CS : C’est vrai. D’une manière générale, je suis fascinée par ce que j’appelle des « effets de traduction ». Comme chez Donna Harraway, par exemple, que je trouve beaucoup plus facile à écouter qu’à lire. Beaucoup de théoriciennes m’intéressent davantage quand elles racontent leur travail plutôt que quand elles se soumettent aux exigences de l’écrit. Elles sont amenées à chercher des mots, des tournures, des intonations qui ont tendance à réchauffer quelque chose qui, à l’écrit, est parfois un peu frigide. Il y a peut-être davantage de digressions, ou soudainement un exemple plus personnel surgit au détour d’une phrase. Comme si elles s’adressaient à quelqu’un qui est en train de se poser ou de leur poser des questions. Cette adresse crée forcément un appel. Il y a tout un arsenal d’aspects spécifiques à l’oralité qui fait que des théoriciennes très ardues à lire sont soudainement plus accessibles à l’oral. Et ça, je trouve ça assez merveilleux, c’est un phénomène un peu magique.

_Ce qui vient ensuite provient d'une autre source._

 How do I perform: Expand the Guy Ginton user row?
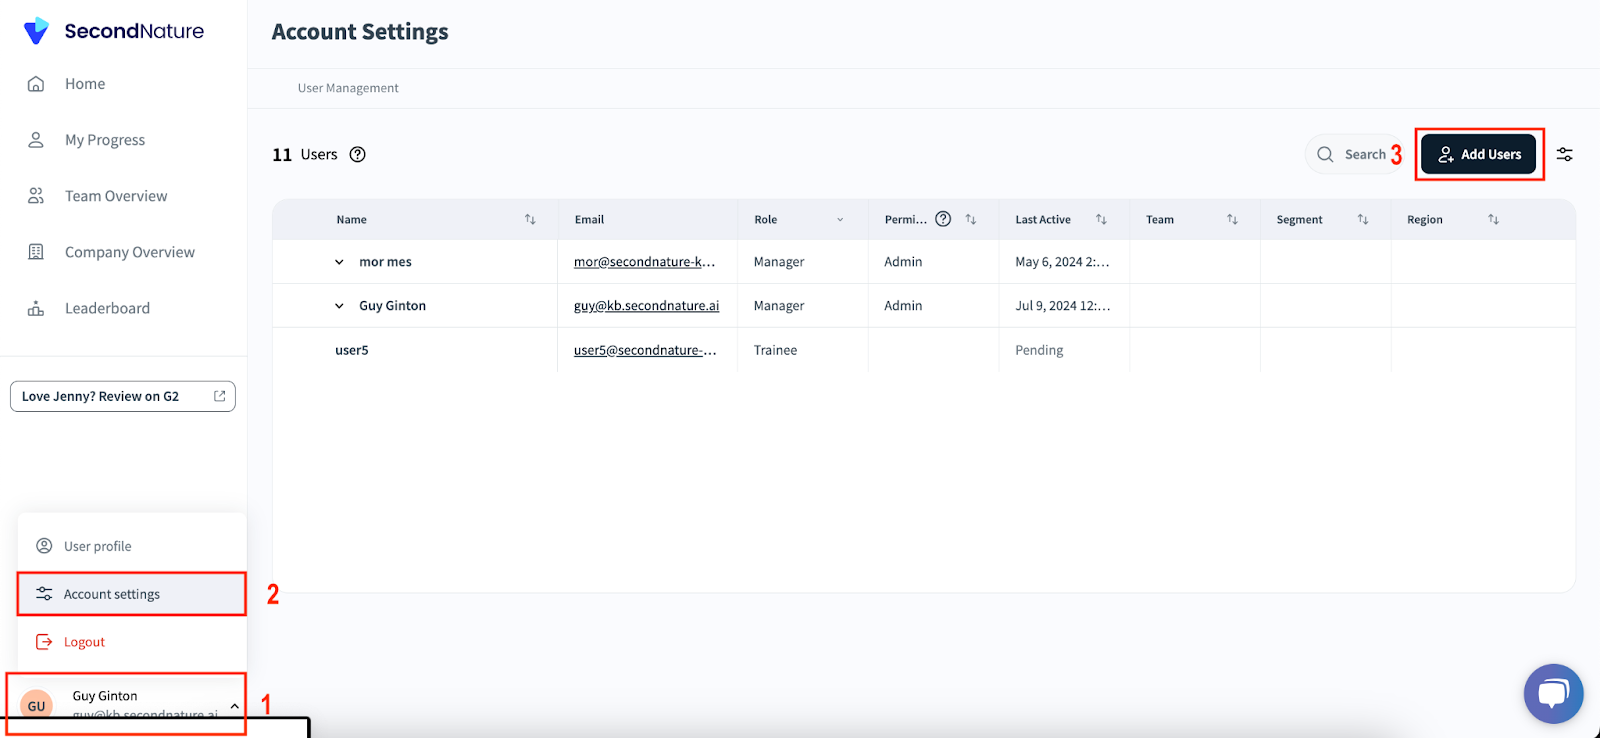click(x=339, y=306)
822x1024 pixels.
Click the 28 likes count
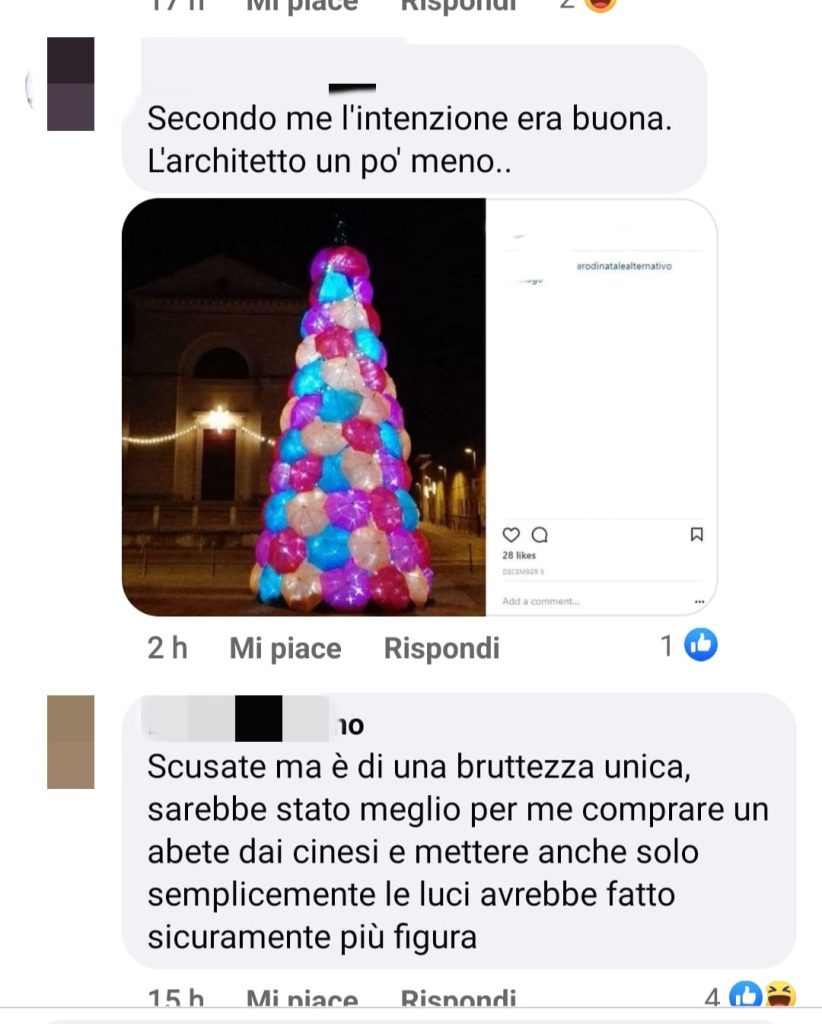519,556
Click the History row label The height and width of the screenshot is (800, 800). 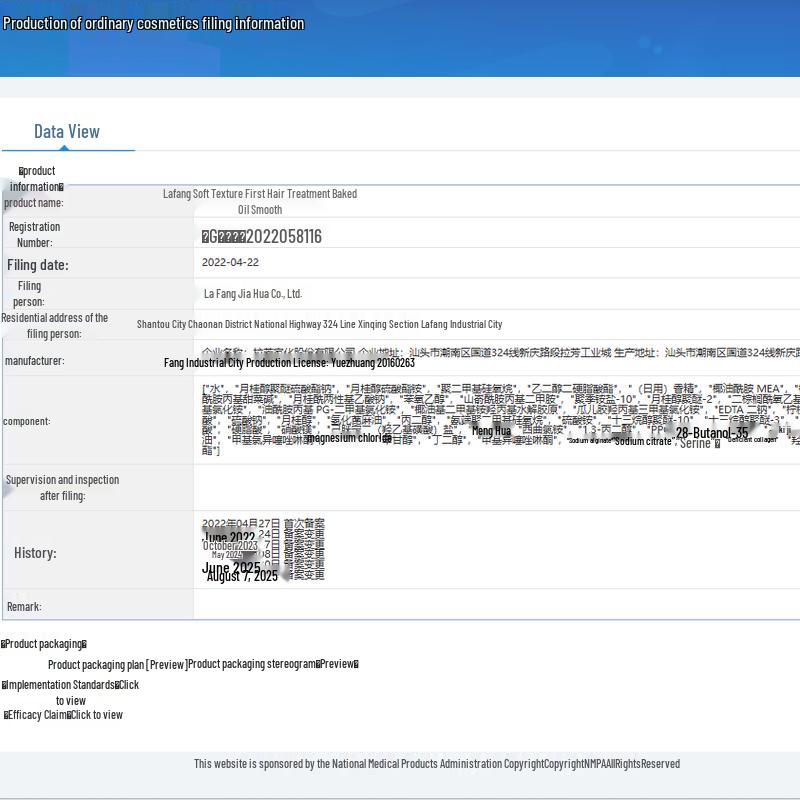point(35,553)
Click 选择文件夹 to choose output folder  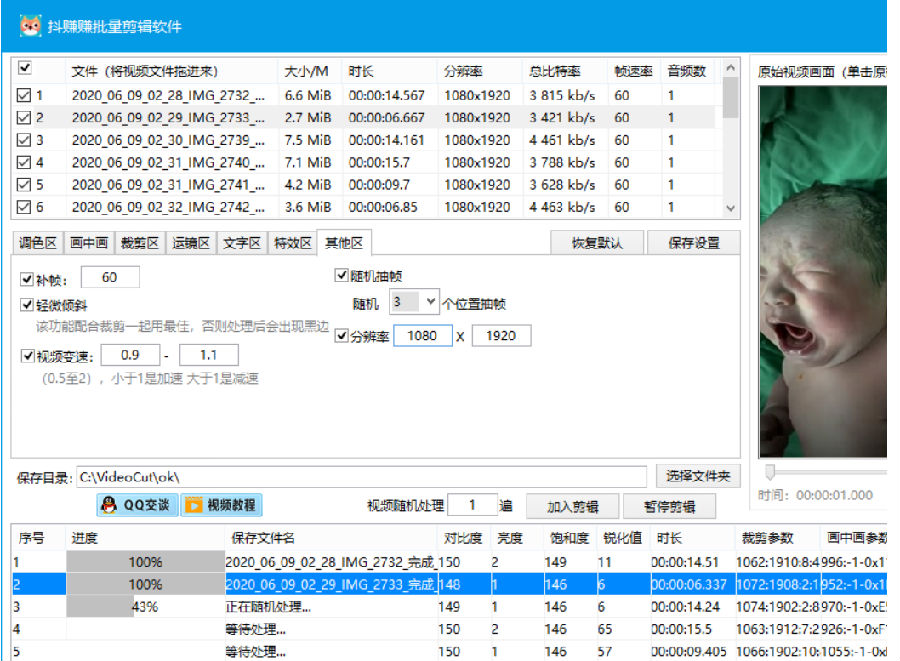[x=699, y=477]
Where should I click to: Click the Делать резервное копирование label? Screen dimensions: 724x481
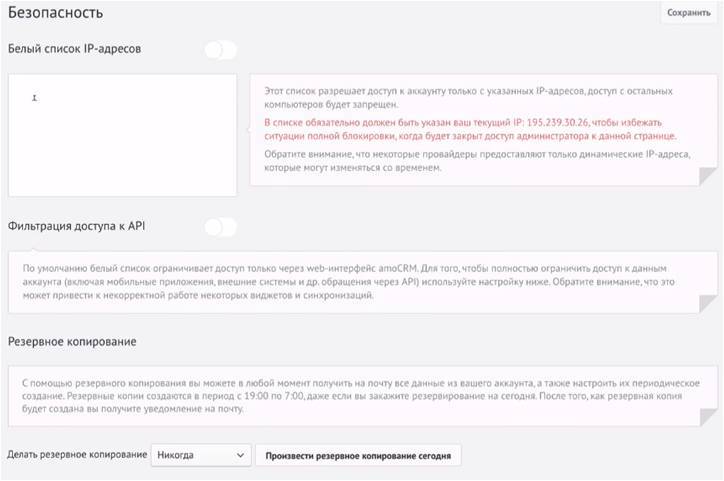[76, 455]
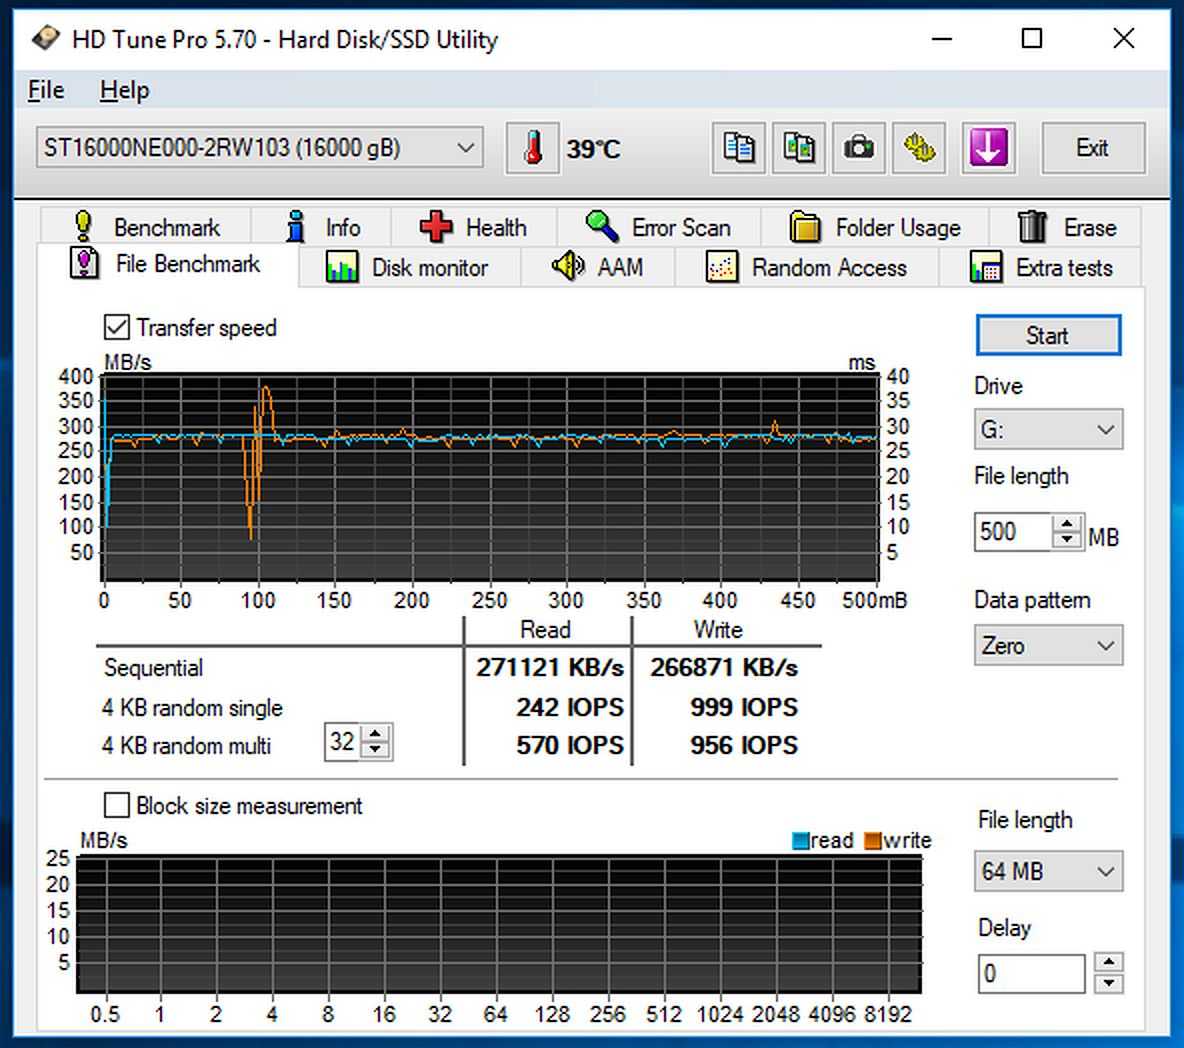Enable the Block size measurement checkbox

coord(117,806)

JB : Un contraste frappant existe entre la manière de s’exprimer à l’oral et dans l’écriture. On peut avoir une forme de fluidité dans l’éloquence alors qu’on s’arrache les cheveux pour écrire, et réciproquement. Le fait de chercher ses mots, au travers de la voix, c’est de la pensée en mouvement. C’est une pensée vivante, qui se cherche à mesure qu’elle se formule, qui n’est pas encore figée sur le papier. C’est quelque chose de très évanescent, qui va plus vite que l’écriture. Le mouvement, c’est important.

CS : Evidemment ! Je comprends très bien qu’on ait besoin de bouger pour écrire. C’est un truc qu’on ne dit pas assez : on est au travail quand on est parfois le moins au travail. Et ça, je l’ai compris grâce au yoga même si je suis loin d’être spécialiste. A la fin d’un cours de yoga, tu es sur ton tapis, allongée. Démarre alors la relaxation, rythmée par la respiration. A ce moment-là, le corps récapitule tout ce qui vient de lui arriver.

JB : C’est comme une réinitialisation.

CS : Exactement. Ton corps archive, en fait. Il ne travaille jamais autant que dans ce moment où il est simplement allongé. A priori, tu n’es pas en train de faire le grand écart. Et pourtant, c’est le moment du plus grand effort. Quand on comprend ça, tout bascule ! On n’a pas forcément besoin d’être devant son ordinateur de 8 heures du matin jusqu’au soir pour produire le plus grand texte jamais écrit. On écrit quand on marche dans la rue, quand on parle à quelqu’un… Toutes ces interactions qui jalonnent nos journées s’insèrent qu’on le veuille ou non dans l’écriture. Et ça, il faut absolument le transmettre aux étudiants. Il faut arrêter de leur dire : « Attention, accrochez-vous à votre bureau, il n’y a que comme ça que le grand truc va arriver ! » C’est évidemment dans le mouvement et en laissant rentrer les courants d’air, les événements les plus anecdotiques, que la pensée s’anime. Nos voix le savent bien : elles nous portent et produisent du sens à des moments de la vie qui ne sont pas forcément les moments objectifs où du pur savoir sort de notre bouche. Elles accompagnent nos moments d’hésitations, de stupeur, de gêne – pas toujours ceux que l’on souhaiterait enregistrer.

JB : Le yoga t’apprend aussi à suspendre la pensée. C’est parce que la pensée va parfois plus vite que la parole et qu’on cherche à la formuler avant qu’elle ne s’étiole.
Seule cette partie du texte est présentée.